Does that mean you got a Toyota?


edit.....
I should have looked at the threads name.:laugh:


----------



## Reckers (Oct 11, 2009)

I think it's another O scale. Look closely and you'll see the tricycle landing gear.


----------



## Boston&Maine (Dec 19, 2007)

big ed said:


> I got to ask. YODA?
> 
> Does that mean you got a Toyota?


No, it means I have a Ford!


----------



## Reckers (Oct 11, 2009)

A Ford he has, it is! Like it Toyoda he does not!


----------



## tjcruiser (Jan 10, 2010)

Reckers said:


> I think it's another O scale. Look closely and you'll see the tricycle landing gear.

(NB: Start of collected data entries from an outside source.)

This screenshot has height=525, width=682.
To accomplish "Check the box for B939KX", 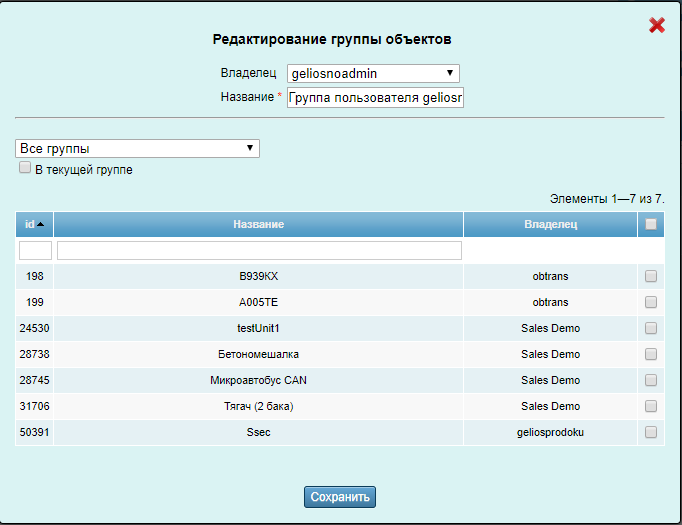I will click(x=651, y=276).
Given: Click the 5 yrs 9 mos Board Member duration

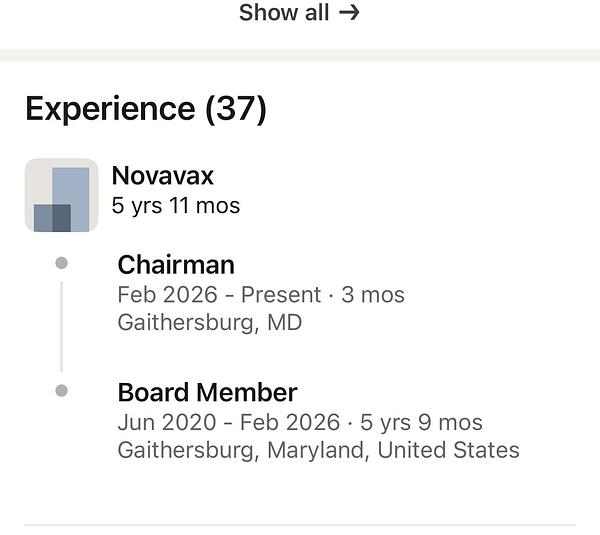Looking at the screenshot, I should pyautogui.click(x=421, y=422).
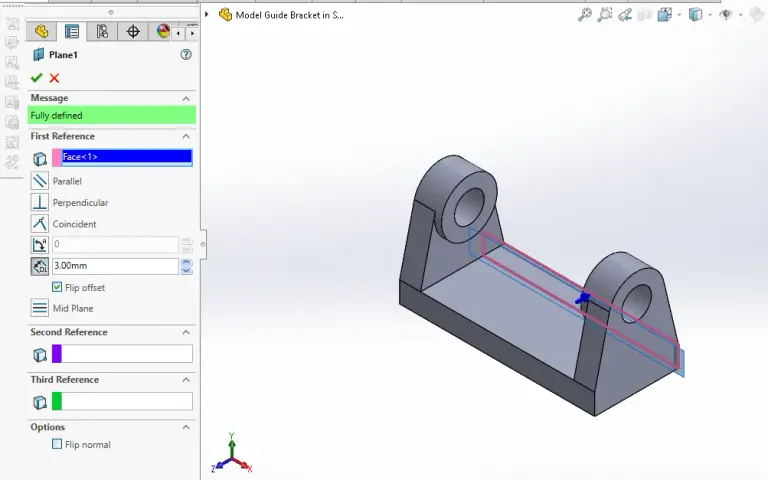The height and width of the screenshot is (480, 768).
Task: Choose the Perpendicular constraint icon
Action: tap(40, 202)
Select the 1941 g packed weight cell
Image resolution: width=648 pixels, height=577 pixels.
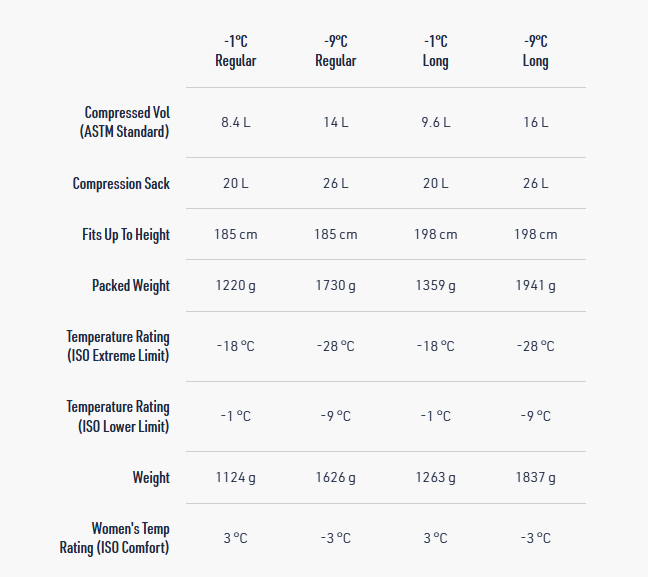tap(536, 286)
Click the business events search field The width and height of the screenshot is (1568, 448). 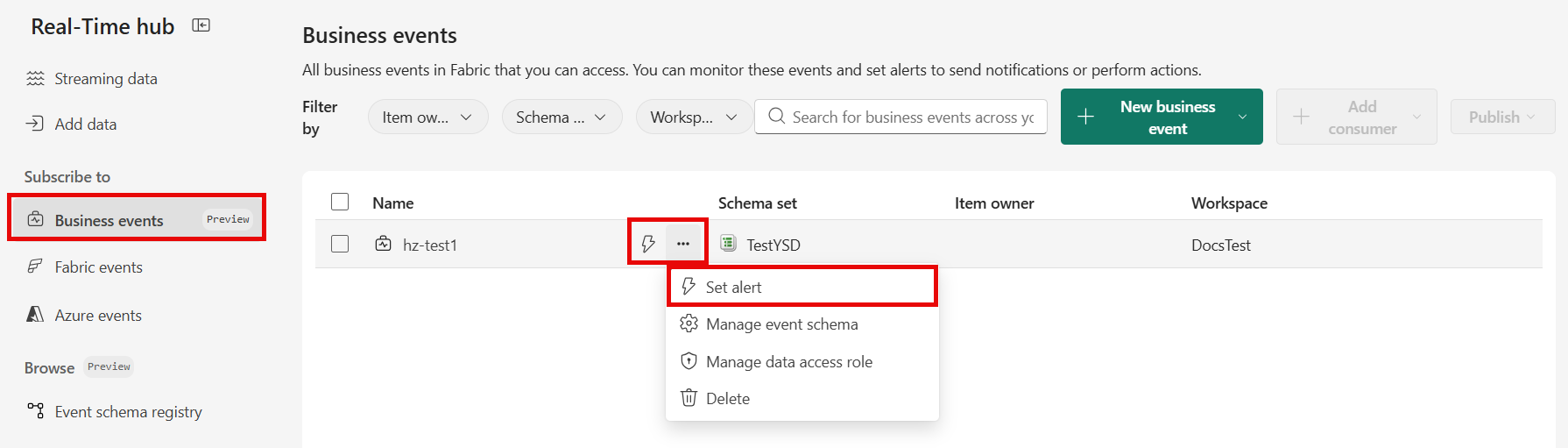(901, 117)
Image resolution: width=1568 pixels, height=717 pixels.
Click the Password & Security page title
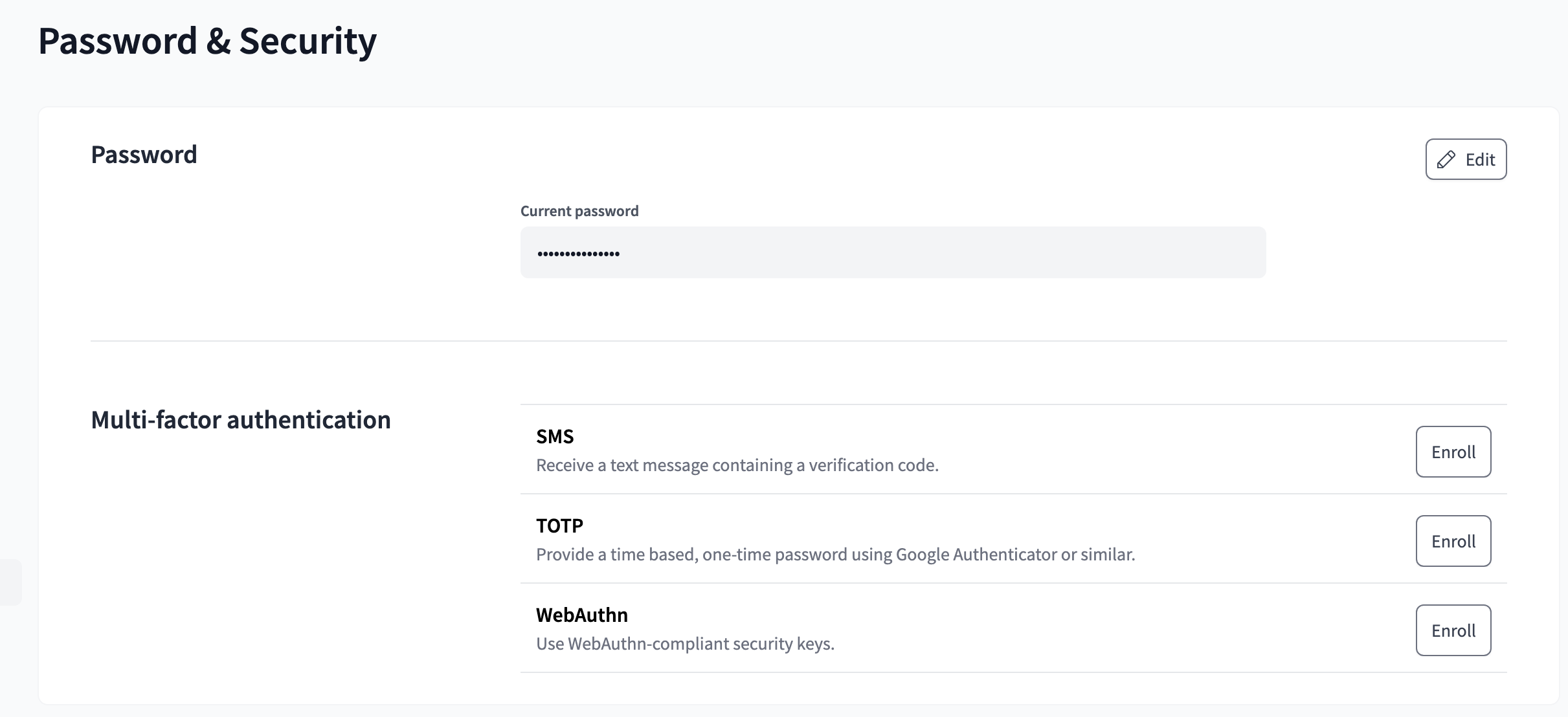(x=207, y=40)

At the risk of repeating a comment I made in another thread ...

OMG ... Too funny!!!


----------



## Big Ed (Jun 16, 2009)

Boston&Maine said:


> No, it means I have a Ford!



I read your sentence wrong.
You got a F ix O r R epair D aily. 

I bought a 1999 F150 new and the only thing I fixed on it was a new battery, the thermostat and front brakes which I ruined. The caliper started sticking but I kept riding it and it wore them out. It happened in the winter and at 0 degrees I had no desire to work on them.
But.....I only have 65,000 on it so far as we use the old (young) ladies 2002 explorer to go anywhere. The only thing we did with that was brakes and battery too, So far. Got 75,000 on that . Knock on wood.


----------



## Mit (Feb 12, 2010)

Hey ed! Be nice! my Fix or repair daily has 250k on it and it still gets it's original gas mileage! Aside from general maintenance and tires, the only thing that's been replaced is the fuel filter (technically general maint. i guess) and the door handles on the inside (I'm kinda rought on those)


----------